Concorrência exacerbada de todos contra todos e rastreabilidade a todos os níveis

Eis o que Kim Moody nos diz sobre o assunto no seu impressionante artigo: Os mundos do trabalho à escala planetária: entre crescimento, recomposição e rebelião

"O que mais mudou na natureza do trabalho nas últimas duas décadas foi o grau, a penetração e a aplicação das tecnologias digitais que controlam, quantificam, normalizam, modularizam, acompanham e dirigem o trabalho dos indivíduos e das equipas (18). Estas tecnologias baseiam-se nos esforços do taylorismo e da produção racionalizada para quantificar, fragmentar, normalizar e, assim, controlar o trabalho individual e colectivo, independentemente do produto ou serviço que produz. A digitalização de uma grande parte das tecnologias utilizadas no local de trabalho significa que o trabalho pode ser medido e decomposto em nano-segundos, por oposição aos minutos e segundos de Taylor, e que é possível atingir um grau de precisão que não existe na simples eliminação do tempo de inactividade através da gestão baseada no stress encontrada na produção enxuta. Significa também que todos os aspectos do trabalho são agora quantificados. A simplificação através da quantificação permite a velocidade, e a velocidade exige a quantificação. O stress pode ser medido, mas não a emoção, os efeitos da formação profissional ou as competências tácitas de todos os trabalhadores".Os mundos do trabalho à escala global: entre o crescimento, a recomposição e a rebeldia

A fragmentação dos postos de trabalho, aliada ao facto de cada computador ou smartphone se tornar um local de trabalho de consumo, um GUICHET, como diz Marie Anne Dujarier, faz com que não só se desenvolva o trabalho assalariado precário, também conhecido como trabalho "ágil". Mas, sobretudo, os contactos sociais são destruídos e alienados.

VEJA TAMBÉM:A Questão Social:Classe Trabalhadora... ou trabalhadores fragmentados?

"Para além de alienar os trabalhadores dos seus empregos, a economia a pedido ou "colaborativa" aumentou a nossa alienação uns dos outros. As nossas trocas de bens são cada vez mais efectuadas através de uma aplicação ou de uma lista de preços e perfis. Marx explicou nos seus escritos como esta alienação é inerente a uma sociedade dominada pelo dinheiro e pelas mercadorias. Hoje, tudo foi - ou "será - mercantilizado, transformando todas as relações humanas numa troca monetária". Que caminho devemos seguir: pós-capitalismo ou socialismo?A economia colaborativa, o futuro do emprego e o "pós-capitalismo"

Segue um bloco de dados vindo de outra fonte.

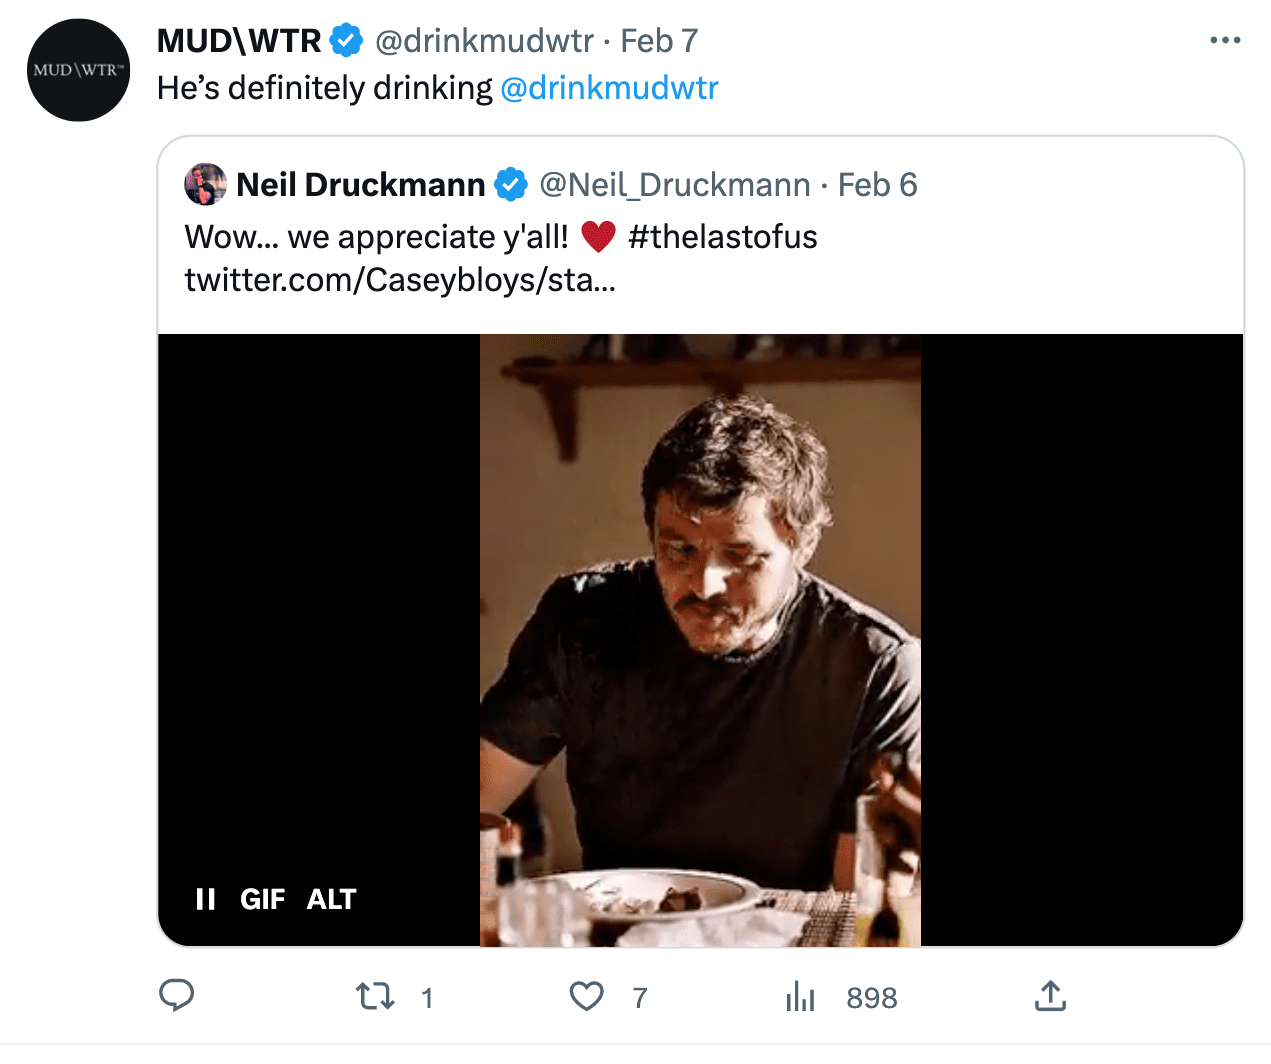Click the gray @drinkmudwtr handle in header
The width and height of the screenshot is (1271, 1064).
(x=484, y=41)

Hoje, a destruição criativa vai longe, pois ataca a própria base do capital, que é a expansão do trabalho assalariado, a IA é apenas uma inteligência sacrificial que descartará uma grande parte dos trabalhadores de colarinho branco, das classes médias suficientemente alienadas para colaborar na sua própria destruição.

"Se toda a classe de assalariados foi aniquilada pela maquinaria, que coisa terrível para o Capital que, sem trabalho assalariado, deixa de ser Capital" (trabalho assalariado e Capital K. Marx)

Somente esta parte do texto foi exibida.